Con il suo drink in mano, Avery uscì dal locale. Aveva tutto il pomeriggio davanti a sé, ma anche un’idea piuttosto chiara su come l’avrebbe passato. Che le piacesse o meno, avrebbe studiato i ragni.
***
Avery passò il resto del pomeriggio a familiarizzare con il caso. La storia stessa era così macabra che non ebbe problemi a trovare molte fonti diverse. Alla fine dei conti, aveva almeno undici diverse fonti affidabili che raccontavano cosa era successo all’uomo di nome Alfred Lawnbrook.
Il padrone di casa di Lawnbrook era entrato nel suo appartamento dopo che per l’ennesima volta l’affitto era stato in ritardo e subito aveva capito che c’era qualcosa che non andava. Leggendo, Avery si ritrovò a fare un parallelo con la sua recente esperienza con Rose e l’affittuario, e quel pensiero la inquietò. Alfred Lawnbrook era stato infilato nel ripostiglio della sua camera da letto. Era stato ricoperto dalle ragnatele di almeno tre diversi ragni, e morso due volte. I morsi, come aveva detto anche il notiziario al bar, non erano stati particolarmente letali.

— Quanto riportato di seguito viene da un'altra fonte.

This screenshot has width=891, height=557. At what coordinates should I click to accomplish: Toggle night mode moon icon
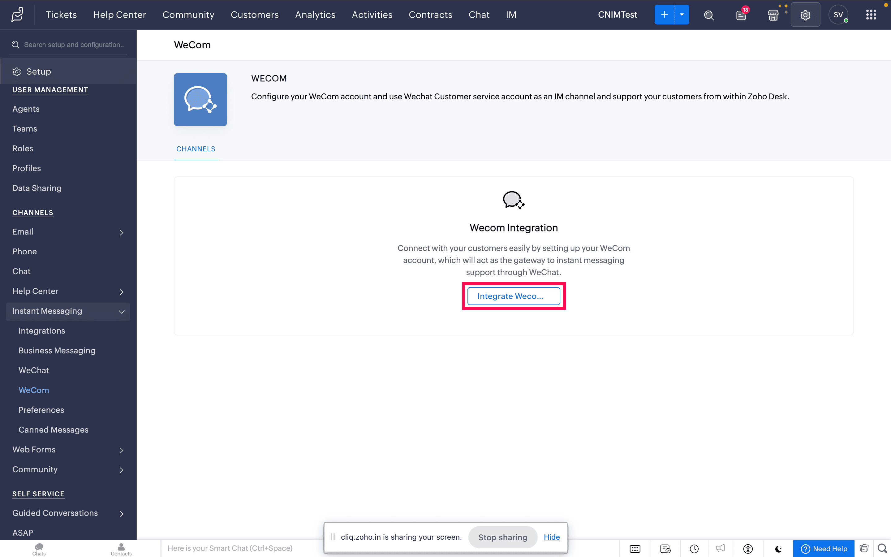point(778,549)
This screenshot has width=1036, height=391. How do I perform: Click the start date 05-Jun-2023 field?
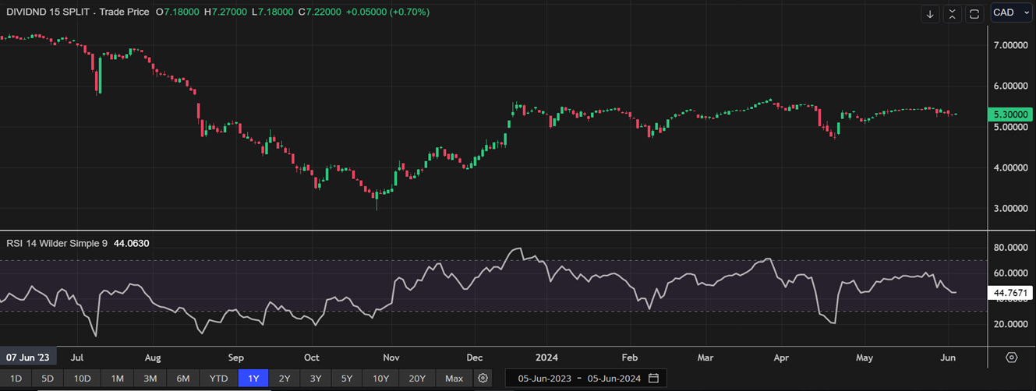point(539,379)
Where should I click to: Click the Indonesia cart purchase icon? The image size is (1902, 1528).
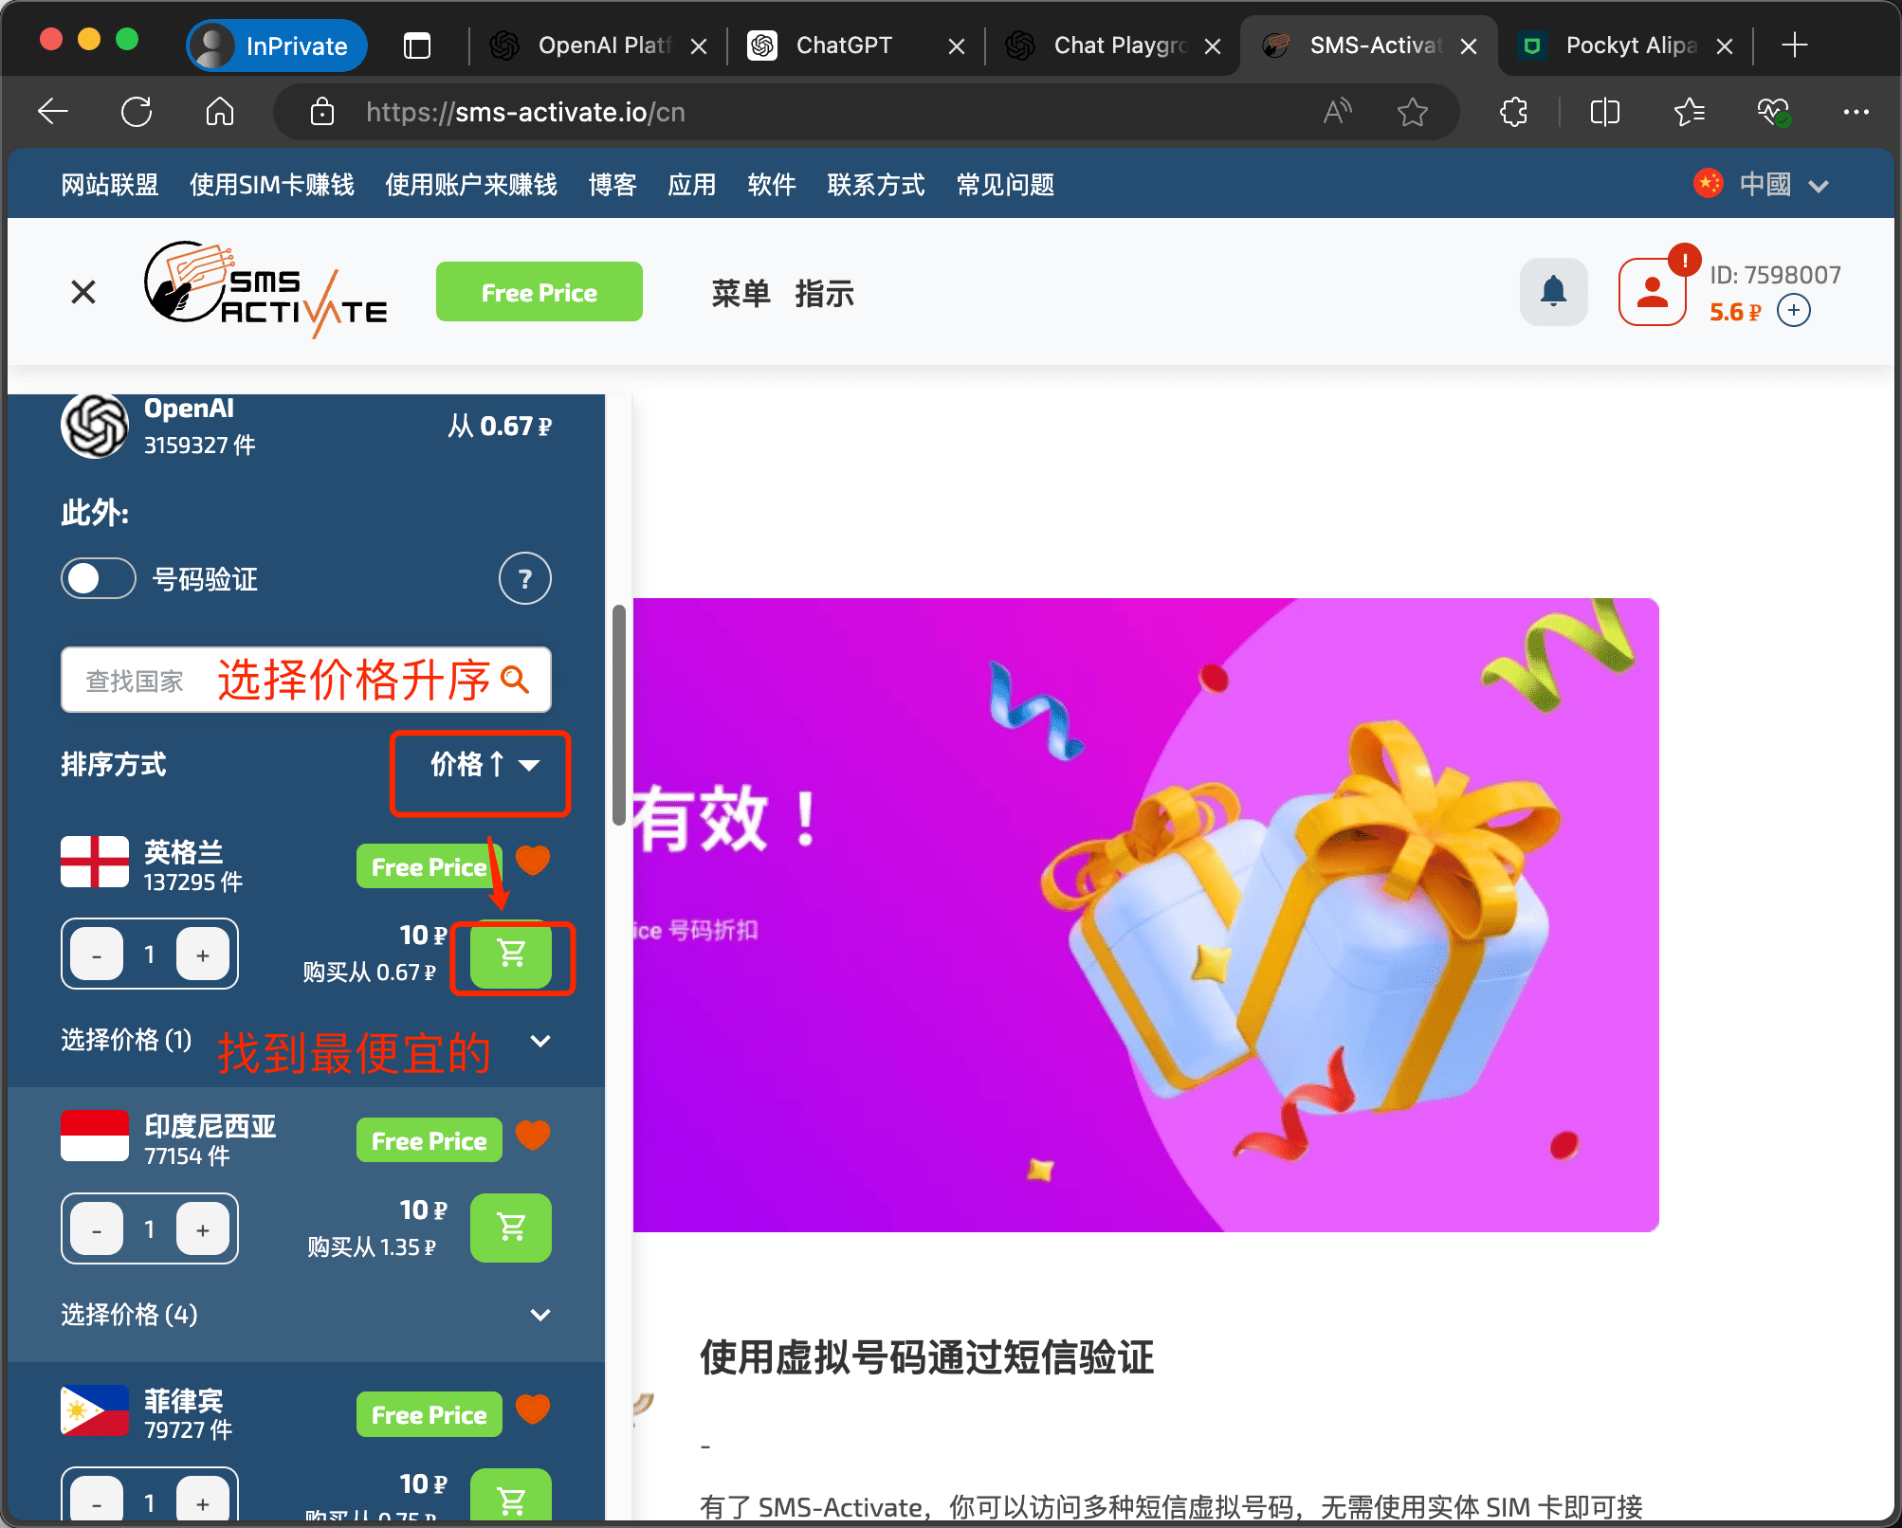[511, 1228]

Anche se non era stato possibile un conteggio accurato, una stima plausibile di quanti ragni ci fossero stati sulla scena del delitto si aggirava intorno ai cinque o seicento. Alcuni di essi erano esotici e non avrebbero dovuto trovarsi in un appartamento a Boston. Un aracnologo era stato chiamato per aiutare con il caso e aveva sottolineato che almeno tre specie non erano nemmeno originarie dell’America, men che meno del Massachusetts.
Quindi è stato intenzionale, pensò Avery. E anche molto ben pianificato. Tutta questa pianificazione indica che con ogni probabilità il colpevole lo farà di nuovo. E se lo farà di nuovo e nella stessa maniera, potrebbe essere possibile rintracciarlo e catturarlo.

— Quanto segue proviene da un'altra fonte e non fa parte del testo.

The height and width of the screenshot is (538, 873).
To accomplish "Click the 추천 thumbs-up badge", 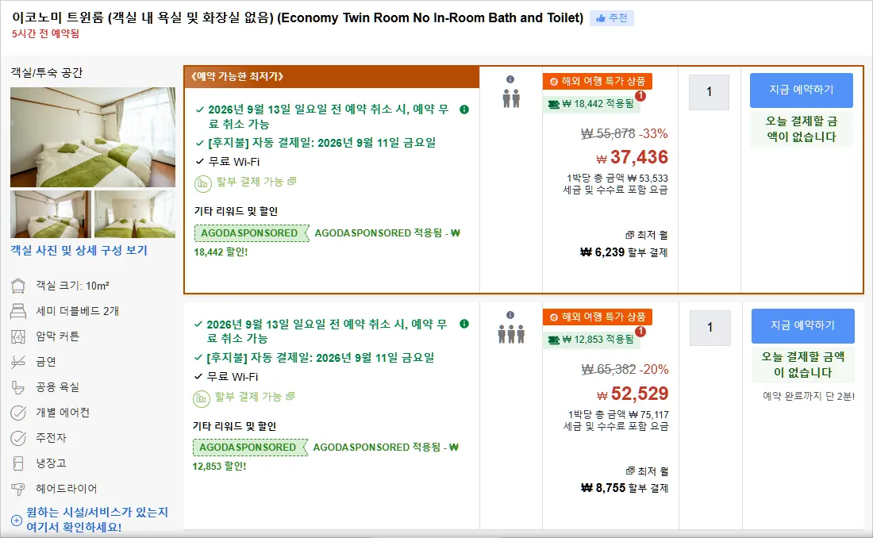I will pos(612,18).
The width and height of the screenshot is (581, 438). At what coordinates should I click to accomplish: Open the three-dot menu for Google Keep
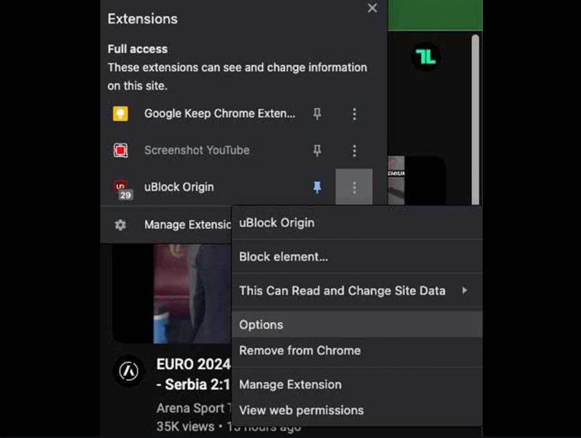(355, 113)
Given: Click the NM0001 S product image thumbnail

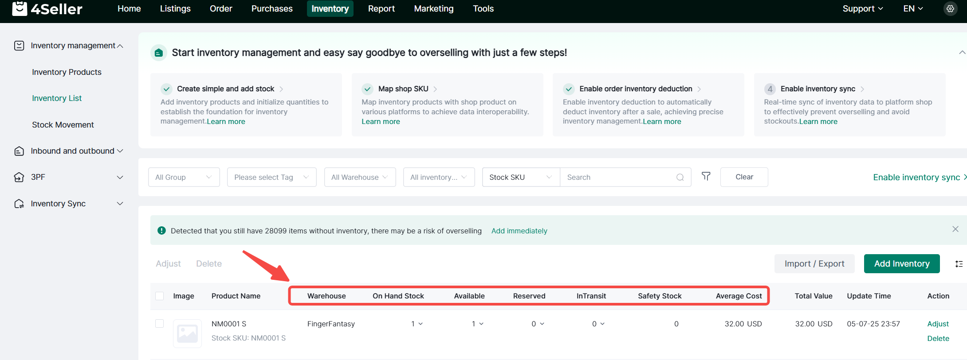Looking at the screenshot, I should pyautogui.click(x=187, y=333).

Il rapporto del coroner diceva che Lawnbrook era morto per un attacco di cuore, probabilmente per la paura della situazione. Ovviamente, dato che nessuno era stato presente durante l’omicidio, in realtà poteva essere successo di tutto. Nessuno sapeva niente di certo.
In effetti era un caso interessante… anche se un po’ macabro. Avery non aveva molte fobie, ma i grossi ragni erano in cima alla sua lista di Cose Di Cui Poteva Fare A Meno. E anche se non erano state rilasciate al pubblico immagini della scena (per fortuna), poteva solo immaginare come doveva essere stata.
Una volta che si fu aggiornata, Avery rimase a fissare fuori dalla sua finestra sul retro per un po’. Poi andò in cucina muovendosi in silenzio, come se avesse paura di essere scoperta. Tirò fuori la bottiglia di bourbon per la prima volta dopo mesi e si versò un bicchierino. Lo prese in fretta e afferrò il telefono. Andò sul numero di Connelly e premette CHIAMATA.
L’uomo rispose al secondo squillo, decisamente più fretta del suo solito. Avery immaginò che fosse significativo, considerata la situazione.
“Black,” disse. “Non mi aspettavo di ricevere una tua telefonata.”
Avery ignorò le formalità ed esordì: “Dunque, il caso per cui mi hai chiamata. È quello di Lawnbrook e i ragni?”